Q. How do you explain quantum then?
A. It’s as if my job were a magician. Even if it’s crazy, it follows rules. There are things you can’t do.
Q. You can’t teleport yourself.
A. No. You could say it’s exciting that there are black holes, but that won’t change your life. But there are indirect uses of quantum computing that could be very interesting. One of my favorites is building fusion reactors. They’ve tried and failed for a very long time. Some think a better approach would be a smaller reactor with a stronger magnet based on new superconductors. Superconductivity is a quantum effect in materials that’s poorly understood. There are many mysteries about superconductivity that people have struggled with for a long time, and a quantum computer could help to understand them. So one road to fusion energy could be better superconductors, and one road to that could be quantum computers.
Q. But is that possible?
A. Right now I work on improving the simulations that quantum computers perform on materials. And when that works on quantum machines, it will help to understand the materials used in superconductors. There are many steps where that may lead to better fusion energy. I don’t want to promise it will happen, but it’s an example of what we could hope for.

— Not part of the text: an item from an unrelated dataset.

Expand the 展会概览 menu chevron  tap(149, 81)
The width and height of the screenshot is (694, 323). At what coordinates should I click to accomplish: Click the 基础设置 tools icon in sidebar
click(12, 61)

Q. Has AI led to fewer scientists working on quantum computing?
A. It’s hard to know because many other things are changing at the same time. Our field is still growing. Would it have grown even faster without AI? It’s hard to say. There have always been people who do a PhD in quantum computing and then work on something else. Previously, they might have gone to work at Google or a financial firm. Today they go to work for an AI company. This happens with physics PhDs all the time.